AWK one-liner collection
I love perl and I use it for most scripts but nothing beats awk on the commandline.
AWK is a pattern matching and string processing language named after the surnames of the original authors: Alfred Aho, Peter Weinberger and Brian Kernighan.
Print selected fields (at a fixed position)
Split up the lines of the file file.txt with ":" (colon) separated fields
and print the second field ($2) of each line:
awk -F":" '{print $2}' file.txt
Same as above but print only output if the second field ($2) exists
and is not empty:
awk -F":" '{if ($2)print $2}' file.txt
Print selected fields from each line separated by a dash:
awk -F: '{ print $1 "-" $4 "-" $6 }' file.txt
Print the last field in each line:
awk -F: '{ print $NF }' file.txt
Print every line and delete the second field:
awk '{ $2 = ""; print }' file.txt
Good to know:
- The commandline option -F sets the field separator. The default is space.

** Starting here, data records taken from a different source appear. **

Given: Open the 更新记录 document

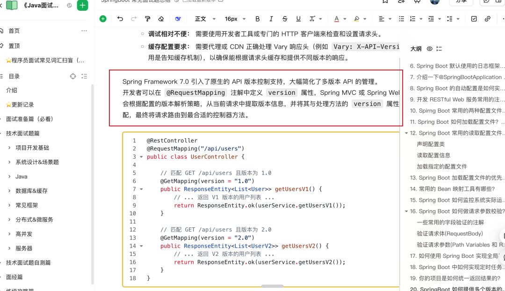Looking at the screenshot, I should (23, 104).
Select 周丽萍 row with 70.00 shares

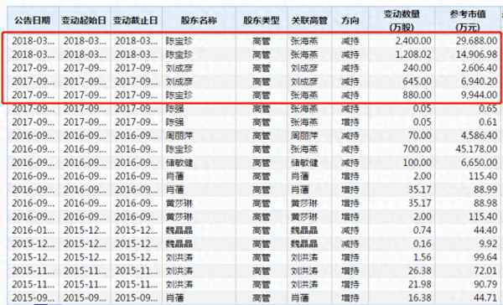[x=253, y=136]
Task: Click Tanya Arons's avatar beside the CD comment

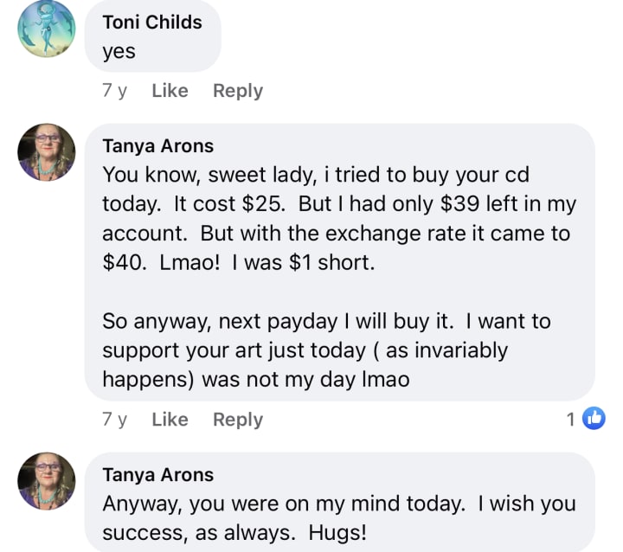Action: tap(46, 152)
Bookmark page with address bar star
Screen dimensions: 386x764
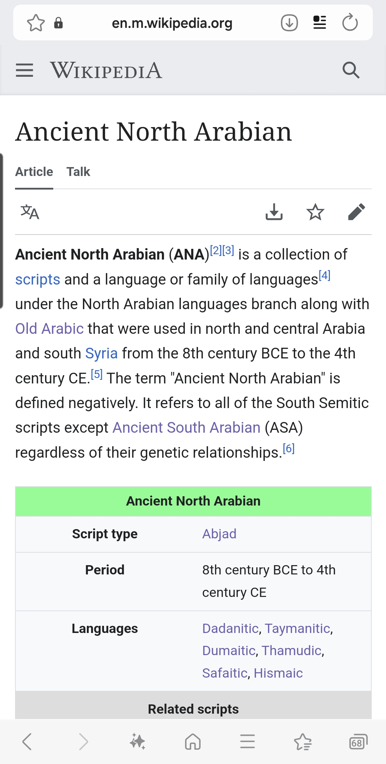coord(36,23)
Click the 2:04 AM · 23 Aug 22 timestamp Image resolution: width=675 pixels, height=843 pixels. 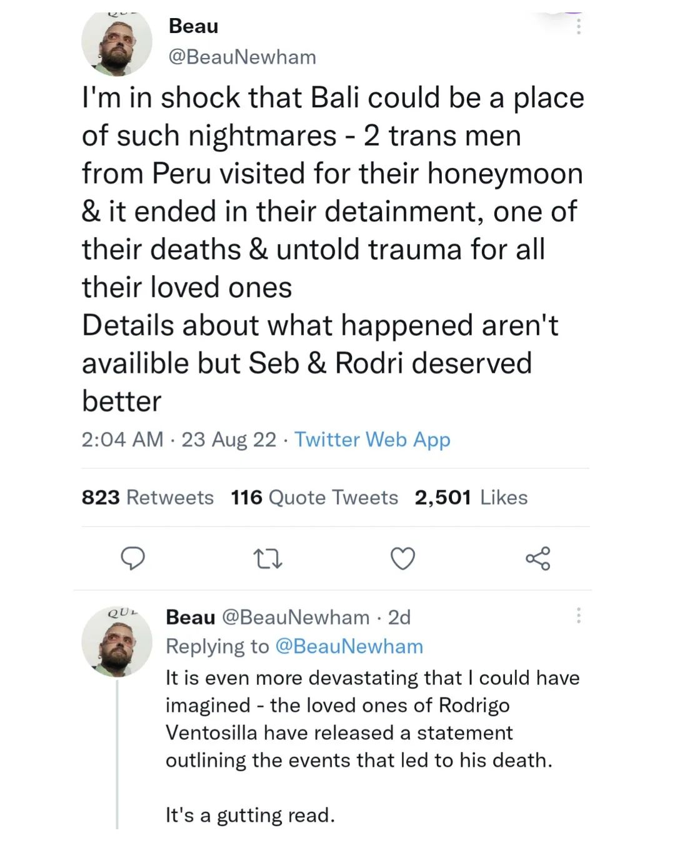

- $0 the entire line without the newline at the end (this is what "print" prints if you don't give it any argument)
- $1 to $9, $10 to ..., the fields
- NF number of fields
- NR currant line number (counting across all files for multiple files)
- FNR line number (just for that file)
Print selected fields (at a variable position)
Sometimes you have delimiter separated fields but the number of fields changes. You want to print a certain field based on the content of a previous field. The linux command "ip route get DstIP" can be used to show the computers own source IP that it uses to go to a certain destination. This printout may take different forms but we are looking for the IP address after the word "src":
# ip route get 1.1.1.1
1.1.1.1 via 10.8.0.2 dev wls1 src 10.8.0.3
cache
The printout could also look like this:
# ip route get 1.1.1.1
1.1.1.1 dev wls1 src 10.8.0.3
cache
Print the content of a field after the field that contains the string "src":
ip route get 1.1.1.1 | awk '{for(i=1;i<=NF;i++){if($i=="src") print $(i+1)}}'
This will always print the computers "own IP" used for the communication with the public IP 1.1.1.1 (it will return 10.8.0.3 for the above examples).
Print matching lines
Print field number two ($2) only on lines matching "some regexp" (field separator is ":"):
awk -F":" '/some regexp/{print $2}' file.txt
Print field number two ($2) only on lines where field 1 is matching "some regexp" (field separator is ":"):
awk -F":" '$1~/some regexp/{print $2}' file.txt
Print lines matching "regexp a" and lines matching "regexp b" but the later ones are printed without newline (note the printf):
awk '/regexp a/{print};/regexp b/{printf $0}' file.txt
Print field number two ($2) only on lines not matching "some regexp" (field separator is ":"):
awk -F":" '!/some regexp/{print $2}' file.txt
or
awk -F":" '/some regexp/{next;}{print $2}' file.txt
Print field number two ($2) only on lines matching "some regexp" otherwise print field number three ($3) (field separator is ": +" that is colon and at least one space, option -F can take a regular expression and consist of more than one character):
awk -F": +" '/some regexp/{print $2;next}{print $3}' file.txt
The "next" command causes awk to continue with the next line and execute
"{print $3}" only for non matching lines. This is like
/regexp/{...if..regexp..matches...;next}{...else...}
Print lines where field number two matches regexp (apply regexp only to field 2, not the whole line):
awk '$2 ~ /regexp/{print;}' file.txt
Here is an example parsing the linux "ps aux" command. It has in the eighth column the process state.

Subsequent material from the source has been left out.